▶ **任务说明**
页面摘录在配置好 kafka.sh 之后要求执行 source /etc/profile.d/kafka.sh。请用一到三句话说明这一步的作用。

Kafka新节点加入集群操作指南

一、环境准备

1. Java环境安装

bash 复制代码

# 安装JDK
apt-get update
apt-get install openjdk-8-jdk -y

2. 下载并解压

bash 复制代码

wget https://archive.apache.org/dist/kafka/2.8.1/kafka_2.13-2.8.1.tgz
tar xf kafka_2.13-2.8.1.tgz
mv kafka_2.13-2.8.1 kafka

二、配置环境变量

1. 创建kafka.sh

bash 复制代码

vim /etc/profile.d/kafka.sh

# 添加以下内容
export KAFKA_HOME=/data/kafka
export PATH=$PATH:$KAFKA_HOME/bin
export JAVA_HOME=/usr/lib/jvm/java-8-openjdk-amd64
export PATH=$PATH:$JAVA_HOME/bin
export KAFKA_OPTS="-Djava.security.auth.login.config=/data/kafka/config/kafka_jaas.conf"

2. 使环境变量生效

bash 复制代码

source /etc/profile.d/kafka.sh

三、配置文件准备

拷贝之前的

1. 修改server.properties

properties 复制代码

# 基础配置
broker.id=4  # 确保集群中唯一
delete.topic.enable=true

# 认证配置
listeners=SASL_PLAINTEXT://172.24.77.18:9092  # 修改为本机IP
advertised.listeners=SASL_PLAINTEXT://172.24.77.18:9092  # 修改为本机IP
inter.broker.listener.name=SASL_PLAINTEXT
security.protocol=SASL_PLAINTEXT
sasl.mechanism.inter.broker.protocol=SCRAM-SHA-256
sasl.enabled.mechanisms=SCRAM-SHA-256,PLAIN

# ACL配置
allow.everyone.if.no.acl.found=true
super.users=User:super
authorizer.class.name=kafka.security.auth.SimpleAclAuthorizer

# 性能配置
num.network.threads=3
num.io.threads=8
socket.send.buffer.bytes=102400
socket.receive.buffer.bytes=102400
socket.request.max.bytes=104857600

# 日志配置
log.dirs=/data/kafka/data
num.partitions=3
num.recovery.threads.per.data.dir=1
log.retention.hours=168
log.segment.bytes=1073741824
log.retention.check.interval.ms=300000

# ZooKeeper配置
zookeeper.connect=172.24.77.13:2181,172.24.77.14:2181  # 修改为实际ZK地址
zookeeper.connection.timeout.ms=18000
zookeeper.set.acl=true

# 复制配置
default.replication.factor=3
min.insync.replicas=2

2. 配置kafka_jaas.conf

properties 复制代码

KafkaServer {
    org.apache.kafka.common.security.scram.ScramLoginModule required
    username="super"

▶ **数据摘录**
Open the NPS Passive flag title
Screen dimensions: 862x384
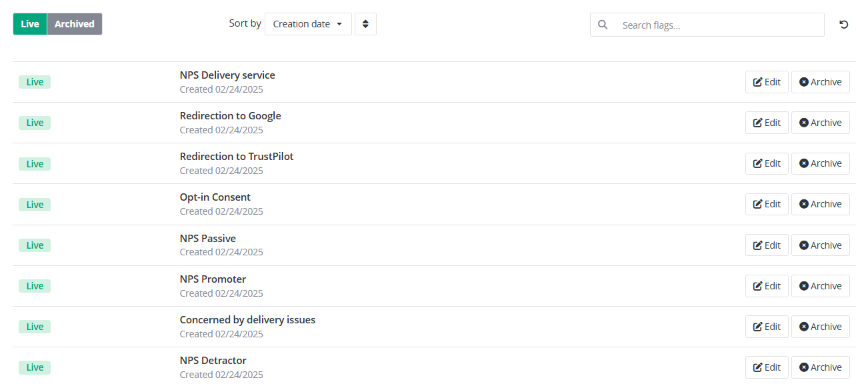click(x=208, y=238)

▶ **参考答案**
这一步是为了使环境变量生效。前一步在 /etc/profile.d/kafka.sh 中写入了 KAFKA_HOME、JAVA_HOME、PATH 和 KAFKA_OPTS 等变量，执行 source 后这些设置便会生效。